Summer recruiting for college baseball coaches is normally a nonstop grind that spans nearly three months. Almost every week, coaches are out watching games. It's important to see recruits at camps and clinics, and host them for visits. It's a pivotal time for coaches to evaluate high school prospects for the future.
"Oh my gosh," Arkansas State University Coach Tommy Raffo said. "If there's a day without a game, it doesn't happen very much, let's put it that way."
So what now? With coaches not allowed to have in-person contact -- and with limited summer baseball going on around the country because of the pandemic, to put simply -- they are stuck in a holding pattern. There isn't a whole lot they can do other than gather information and research recruits.
"You can do video, you can talk to coaches ... you can get measurements, you can get velocities, you can get production. Those are all things that you can accumulate and do your homework and research before you actually see them in person," Raffo said. "When we get the green light, by gosh, we'll be more than prepared to evaluate."
So far, Curry estimated he and his staff have seen "less than 10%" of the players on their prospective list actually play in a game.
"We'll continue to communicate and build the relationship and ... if there's video out there that we can watch, updated video, we continue to watch it, and you're just in a gathering mode right now," Curry said. "Just gathering names and gathering recruits and building a relationship."
Coaches also are trying to figure out what their future rosters will look like and where their needs lie.
With an MLB Draft that was shortened from 40 rounds to five, plus loosened roster and scholarship restrictions by the NCAA, college baseball is expected to be perhaps the deepest and most talent-rich it has ever been next season.
That's added complexity to how coaches are evaluating what they will need and what they won't in future classes.
Raffo said most of the recruiting and in-person evaluations for the 2021 class are already done, but there's plenty of work to be done for the 2022 class.
"The '22 class have not played [most of] their sophomore year, and we might not be able to see them during the summer, so the only time they've played is gonna be the freshman year. How good of an evaluation can you make on a freshman in high school?" Raffo said. "That's a great question I think everybody's gonna ask themselves, and then how soon or how quickly can we evaluate and make decisions and recruit young men without a lot of information.

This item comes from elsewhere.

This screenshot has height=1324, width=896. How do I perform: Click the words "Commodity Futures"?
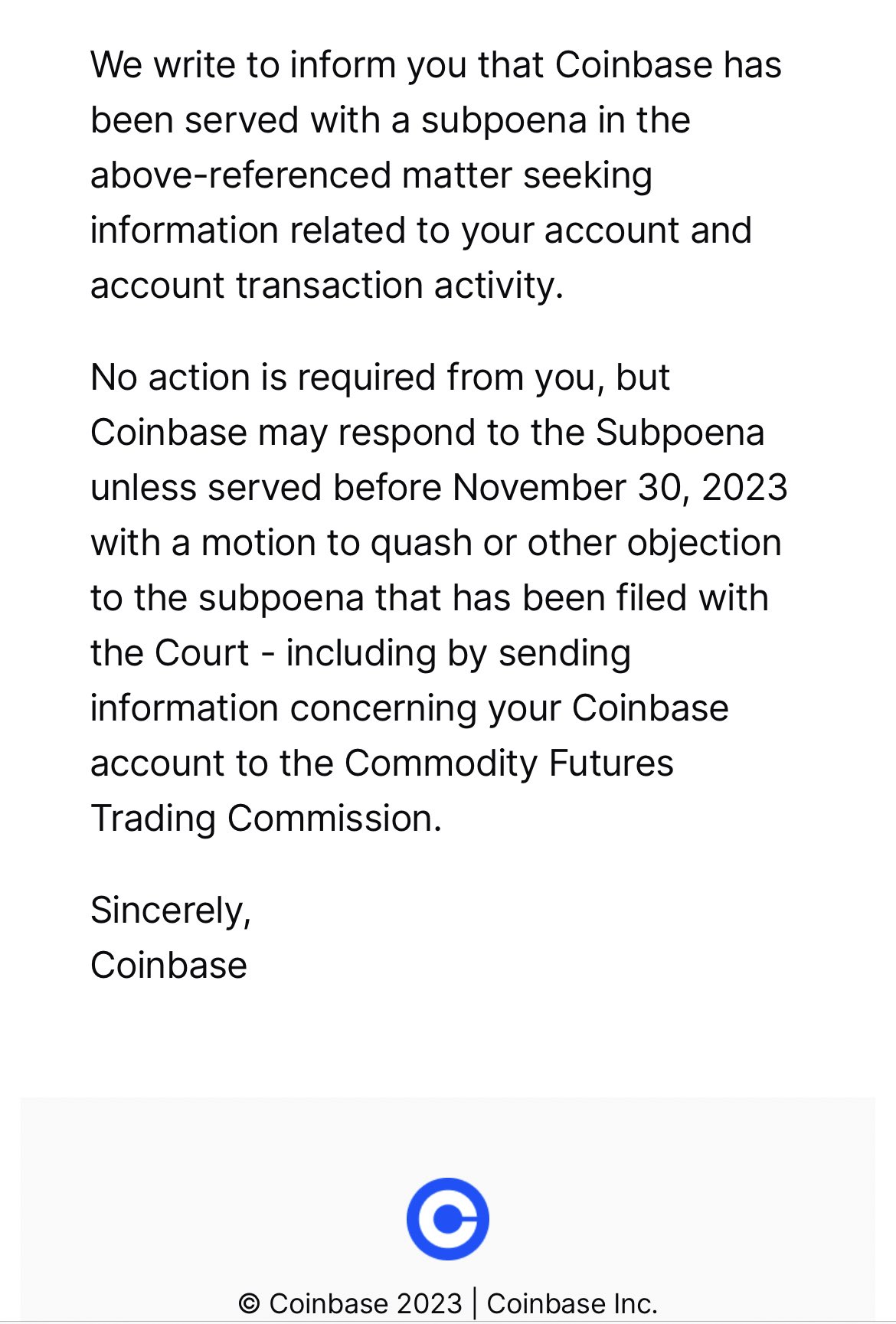(508, 763)
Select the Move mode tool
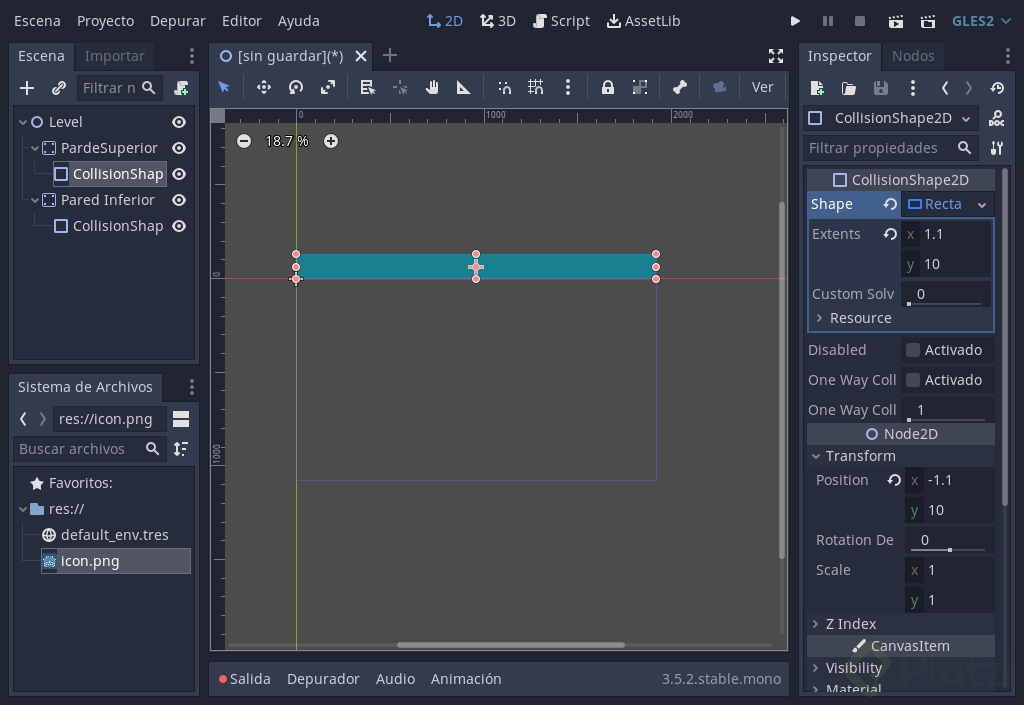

"I think it's huge to be able to see a young man grow and develop. He might be throwing a certain velocity and then another year it jumps. It's amazing what those critical years are -- 8th, 9th and 10th grade -- for a young man to develop. There might be a young man that's not on a radar that jumps on your radar in the 10th grade that was not even in that '22 class cycle last summer. It's really just an unknown."
At UCA, the recruiting timeline is a bit different.
Gum said the 2021 recruiting class is still very much in its early stages, and the Bears have only extended a few offers, although the class is expected to be smaller anyway. The 2022 class is mostly off the radar right now.
"We never get too far out in recruiting," Gum said. "We always like to wait and see, and as long as we can, we usually don't offer people real early. That's the way our program works. We take a little more time, so we're a little different than most people."
But no matter where programs stand with their rosters and future recruiting classes, the common denominator is that coaches need to see recruits play in person.
Curry said coaches will be in a "mad rush" to go out and watch the prospects who are on their target lists.
One of these days, it's going to happen, and some normalcy will return for coaches.
"I've enjoyed immensely the time with my family, and it's been awesome," Curry said, "but we got to get out and see these guys."